Can I make msemmen without semolina? ›

Fine semolina flour, known as "Smida" in Moroccan cuisine, adds a unique texture and more complex flavor to breads like Msem*n. If you don't have semolina flour on hand, you can substitute it with fine-grade corn flour (not as fine as masa harina though).

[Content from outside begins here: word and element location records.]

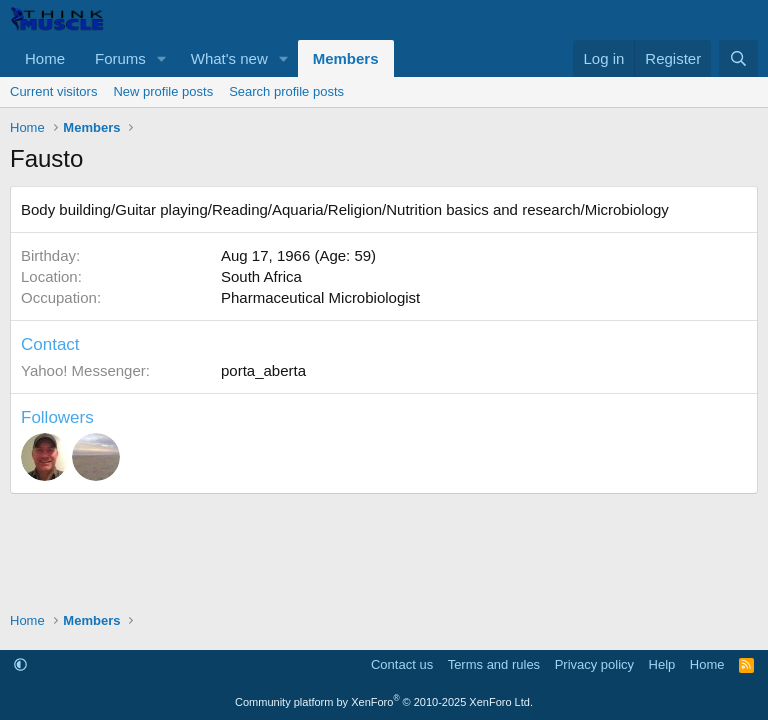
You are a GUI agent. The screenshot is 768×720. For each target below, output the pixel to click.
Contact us (402, 664)
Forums (120, 58)
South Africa (261, 276)
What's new (229, 58)
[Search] (738, 58)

What is the most eaten food in Morocco? ›

The main Moroccan dish people are most familiar with is couscous; lamb is the most commonly eaten meat in Morocco, usually eaten in a tagine with a wide selection of vegetables. Chicken is also very commonly used in tagines or roasted.

Why is Moroccan bread so good? ›

Krachel or Moroccan Brioche

Their dough is similar to Brioche, and they're sprinkled with sesame seeds on top and have fennel seeds in the dough which gives a very complicated yet sweet taste. They're my favourite as their texture is so soft and they pair perfectly with butter.

What is the meaning of Msem*n in English? ›

Medical Definition

sem*n. noun. se·​men ˈsē-mən. : a viscid whitish fluid of the male reproductive tract consisting of spermatozoa suspended in secretions of accessory glands (as of the prostate and Cowper's glands)

What is the difference between flatbread and paratha? ›

Parathas, since they are thicker than most flatbreads, require a relatively longer cooking time using lower heat. If parathas were rolled out as thin as a chewy chapati, the distinction within the layers would be lost. Because of this longer cook time, cooking parathas can be tough to tackle for a crowd.

What are Moroccan pancakes made of? ›

Ingredients
  • 2 cups fine semolina.
  • 1 cup all purpose flour.
  • 1 package of instant yeast (about 2 1/4 tsp)
  • 1/4 teaspoon salt.
  • 1 tablespoon sugar.
  • 2 teaspoons baking powder.
  • 3 1/2 cups water (lukewarm), additional water as necessary.
  • warm honey and melted unsalted butter to add on top.

What are the different types of Moroccan people? ›

Morocco has various ethnic groups: Arab, Berber, Gnawa, white Moroccan (European), Jewish, and sub-Saharan African. However, Arab Berber is the dominant ethnicity in Morocco, accounting for about 98 percent of the total population.

What is the DNA of Moroccan people? ›

Due to these various regional influences, the genetic makeup of the Moroccan population is a complex mixture of ancestral Maghrebi lineages, along with northeast and West African, European, and West Asians to different degrees.